Last updated on May 13th, 2019 at 02:36 pm
This message is for the sales professional. Please notice the word professional. According to Webster’s dictionary, if you are a professional, your position requires special study and preparation.
Successful sales professionals understand the need for re-tooling themselves. Author Steven Covey refers to this as sharpening the saw. Re-tooling is a continuous improvement process initiated by the individual.
First of all, don’t go into sales unless you plan to work hard. Sales is not for slackers. Overcoming and beating the competition requires that you bring your "A" game. Selling success requires hard work, continuous learning and continuous growth. Selling success requires an analytical mindset as well.
Analyze your work habits
Focus 80 percent of your energies on production- and relationship-oriented activities. This includes prospecting activities, relationship development and management activities, referral development and more.
In the spirit of analysis, understand how your activities and the way in which you organize your work week support your selling success.
In addition, how much of your personal time do you invest into developing yourself? How many books about your industry and your craft have you read in the last 12 months? How many classes or workshops have you invested in, in order to further your knowledge base? How open are you to feedback from your manager or other individuals more accomplished than you? What’s your greatest inefficiency? What new capability do you need to add in order to take your self to the next level of selling success?
Highly successful sales professionals can answer these questions about themselves.
Analyze your KPMs (key performance measures)
The goal of creating a personal measurement system is to provide sales professionals with an ability to see the cause-and-effect relationship between performance drivers (activities) and the financial result those activities have produced.
Creating visibility regarding the cause and effect relationship between actions and financial results enables the sales professional to make better decisions and course corrections along the way.
The best set of Key Performance Measures should be viewed as a forward-looking system of measurement that helps sales professionals predict future financial performance while spotting the need for changes along the way. When used properly, a sales professional’s personal score card (KPM’s) can be an effective fact-based self management tool.
The following are some examples of Key Performance Measures that are commonly monitored by highly effective sales professionals.
Sales-related Key Performance Measures
• Activity count (i.e. prospecting, number of demos and/or proposals, etc.).
• 30-, 60- and 90-day pipeline (or forecast).
• Close ratio (as compared with the 30 day forecast).
• Number of companies on the forecast that match the ideal client profile (should be at least 50 percent).
• Average revenue per client relationship.
• Number of new opportunities monthly.
The sales professionals that monitor, evaluate and understand their individual performance numbers (Key Performance Measures) will always outperform their competition. The reason is simply that they understand their own individual selling success map. They understand the cause-and-effect relationship between performance drivers (activities) and the financial results those activities produce. They have clarity regarding how the structure of their time and week affects the results they achieve.
Analyze your best clients
Not all clients are created equal, and you can’t afford to waste your time and your company’s resources on prospects or clients that can’t provide your organization with the profitability and/or momentum you strive to achieve while providing your products or services.

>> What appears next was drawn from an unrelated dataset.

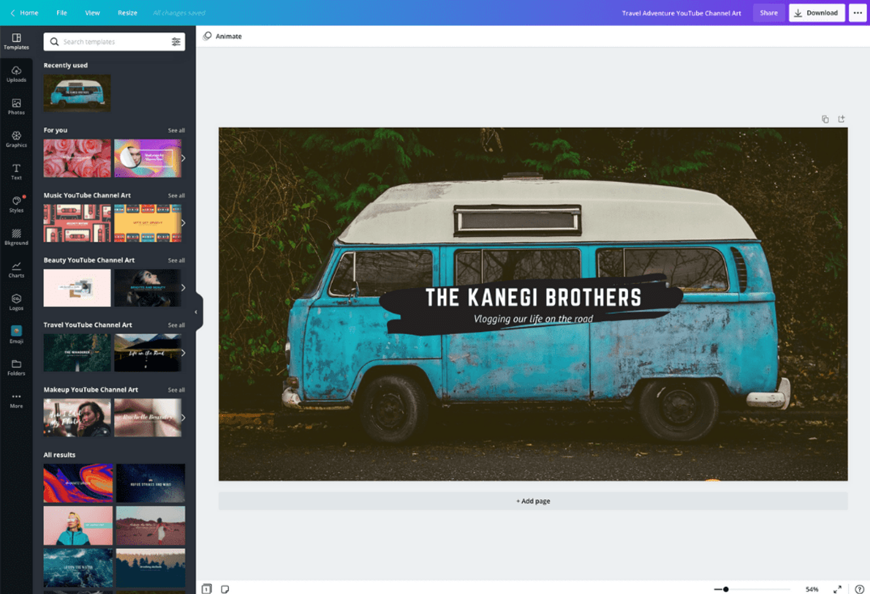Open the Background panel
Image resolution: width=870 pixels, height=594 pixels.
pyautogui.click(x=16, y=237)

Sales professionals gain momentum by maximizing their return on the investment of time. They do this by maximizing their time spent on the prospects that are clearly the greatest fit for the products and services they provide. These target clients fit an ideal client profile. The ideal client profile is a result of a data-driven analysis that ultimately leads a sales organization to an accurate description of the characteristics that best describe the company’s most profitable clients. Developing a clear understanding of your organization’s ideal client profile involves an exercise and discussion that may only take between four and six hours. It is definitely a worthwhile exercise.
The successful sales professional understands the need for continuous growth and development. This implies a continuous process of self improvement initiated by the individual. Remember, successful selling requires an analytical mindset and a lot of hard work.